Overview
Applied ML 2026 is the successor to the 2024 Applied Machine Learning book, written from scratch for the LLM era. Where the earlier volume was a 2024 snapshot of 25 worked projects across healthcare, bioinformatics, and vision/robotics — and has been archived to the shelf below — this book is built differently, one reproducible project at a time.
This is an in-progress release. The preface and Chapter 1 are published now; further chapters land as each project's rig lands with runnable code and honest numbers.
Design principles
Every project in this book has to pass the same bar:
- LLM-first. The starting point is a foundation model plus retrieval, with fine-tuning as a targeted intervention. Projects are organised around the patterns the LLM era actually uses — retrieval, tool use, evaluation, distillation, quantisation, cost — rather than around architectures-in-isolation.
- Eval-first. Every chapter's first code cell is the metric, not the model. The eval is the specification; without one, you cannot tell whether anything is working.
- Reproducible rigs. Every project ships with an
experiments/run.pythat you can clone and run in under a second on a laptop. The script emitsmetrics.json, and the chapter's numbers are pulled live from that file. Webpage and PDF cannot drift. - No API keys required to reproduce. Every rig uses only the Python standard library or a small, well-pinned dependency set. Projects that benefit from a real LLM are designed so the base rig is deterministic, with the LLM call as a clearly-marked optional extension. This keeps the bar at a $200 laptop.
- Honest failure modes. Each project has a section documenting what fails, with numbers. Negative results are not a footnote.
- Grounded in Mathematical Awakening. Where the math shows up, this book points back to the relevant chapter rather than re-teaching.

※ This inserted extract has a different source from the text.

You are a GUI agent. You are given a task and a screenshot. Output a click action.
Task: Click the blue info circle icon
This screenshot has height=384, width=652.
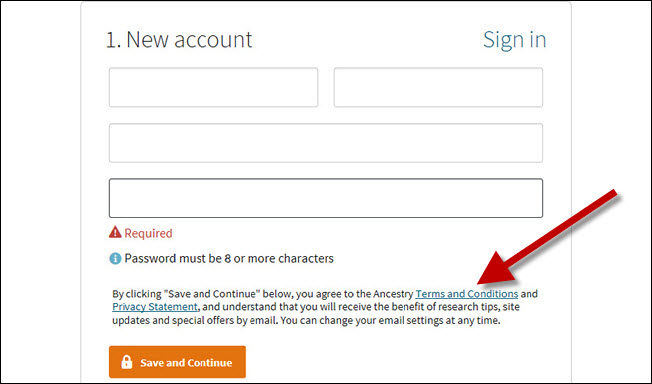point(115,258)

The two books are meant to sit together.
What's in now
Chapter 1 — Evaluating pass@k, and what it doesn't tell you. A 120-problem synthetic grade-school math benchmark with three difficulty tiers. Four solvers of controllable accuracy and controllable sample-level correlation expose how pass@k actually behaves:
- why pass@k = pass@1 for a deterministic solver (and what that means for papers that report pass@10 on greedy decoding);
- how the classical bound holds under independence and breaks under correlated sampling;
- how a 0.5 stickiness correlation costs ~6 percentage points at pass@5 relative to an iid oracle of the same base rate;
- how to read pass@k alongside bootstrap 95% CIs and per-difficulty breakdowns, and why headline pass@k numbers without either are half a number.
The rig is under 400 lines of standard-library Python, runs in one second, and produces the numbers that appear in the chapter.
What's coming next
As each project lands with a runnable rig, the chapter joins the book. The active queue:
- Retrieval for QA: BM25 vs embeddings vs hybrid on a small hand-built dataset.

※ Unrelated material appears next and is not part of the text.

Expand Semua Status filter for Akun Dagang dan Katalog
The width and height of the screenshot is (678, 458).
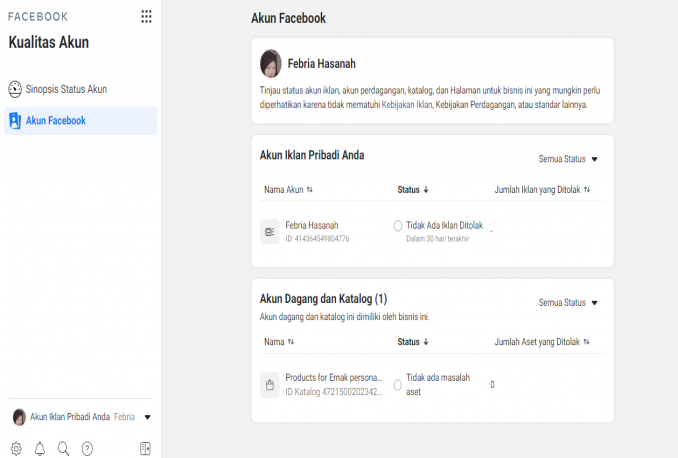tap(567, 303)
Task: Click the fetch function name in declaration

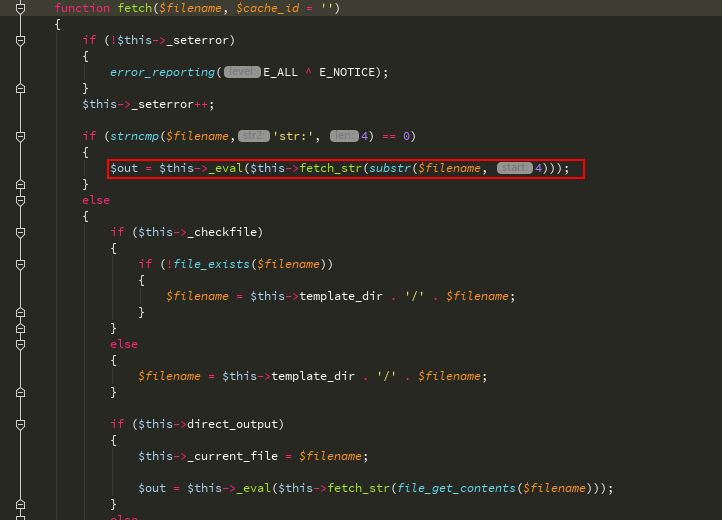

- Distillation: a synthetic teacher-student setup to measure how much reasoning ability transfers via SFT on generated traces.
- Quantisation and the memory-quality trade-off: int8, int4, and the ablations that matter.
- Tool use: a tiny agent that calls three deterministic tools, with traceable logs and a cost ceiling.
- Domain plumbing: one healthcare, one bioinformatics, one robotics project, each built on the LLM-first primitives above.
Chapters only land when the rig does. That constraint is deliberate.
Read online vs. PDF
The web reader splits the book into its current chapters — preface and Chapter 1 — and renders inline math and code listings directly in the browser. The PDF is the same content in a single downloadable file and grows as chapters are added.